§ **FRAGMENTO DEL DOCUMENTO**:
La noche de aquel 1 de mayo en que se difundió la noticia de la muerte de Hitler, yo dormía en una pequeña habitación del cuartel general de Dönitz. Al abrir la maleta hallé el estuche rojo de piel, todavía cerrado, que albergaba el retrato de Hitler. Mi secretaria lo había puesto allí. Tenía los nervios deshechos. Cuando puse el retrato encima de la mesa, me acometió una crisis de llanto. Hasta ese momento no acabó mi relación con Hitler. Sólo entonces se rompió el hechizo, se extinguió su magia. Lo que quedaba eran las imágenes de los campos cubiertos de cadáveres, las ciudades arrasadas, los millones de seres afligidos, los campos de concentración. En aquel momento no desfilaron ante mí esas imágenes y, sin embargo, debí de tenerlas presentes. Caí en un sueño profundo.

Dos semanas después, bajo la impresión que me produjo descubrir los crímenes cometidos en los campos de concentración, escribí a Von Schwerin-Krosigk, presidente del gabinete ministerial: «Quienes han gobernado hasta ahora al pueblo alemán cargan de forma general con la culpa del destino que ahora aguarda a este pueblo. Sin embargo, esta culpa general tiene que ser llevada de forma individual por cada uno de los que intervinieron en el Gobierno, de manera que la parte de culpa que, de otro modo, podría recaer sobre todo el pueblo alemán, se circunscriba en la mayor medí da posible a estos individuos».

Así daba comienzo una fase de mi vida que aún hoy no ha terminado.

§ **DATOS DISPONIBLES**:
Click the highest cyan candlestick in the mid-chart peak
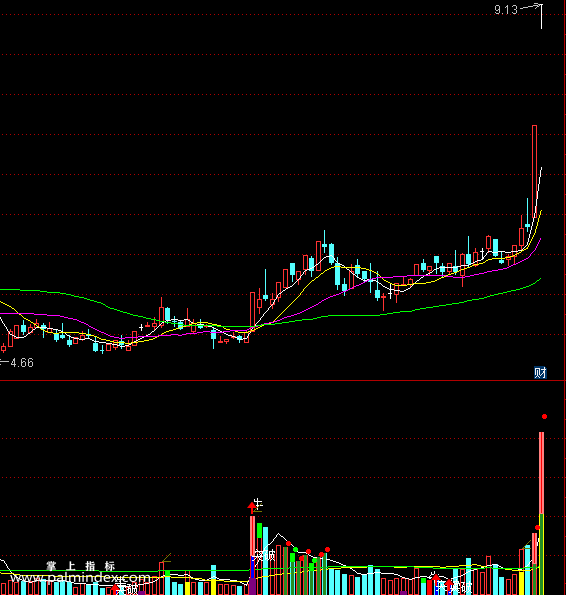566x595 pixels. (x=324, y=246)
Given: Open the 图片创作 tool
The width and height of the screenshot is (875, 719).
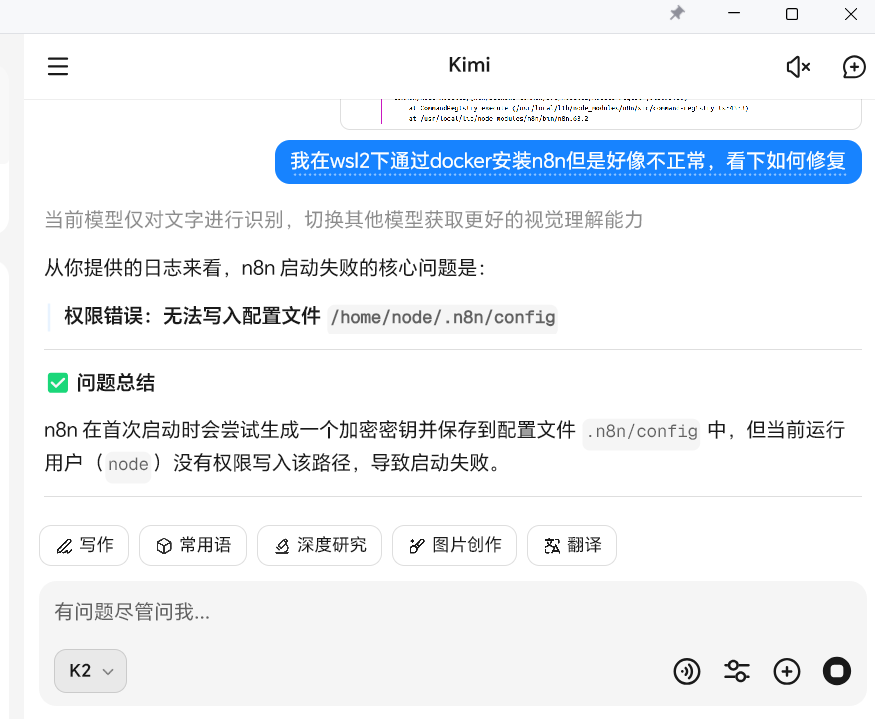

§ **TAREA PENDIENTE**:
En el fragmento sobre la noticia de la muerte de Hitler, ¿a quién se dirigió la carta escrita dos semanas después?

§ **RESPUESTA DEL EJERCICIO**:
A Von Schwerin-Krosigk, presidente del gabinete ministerial.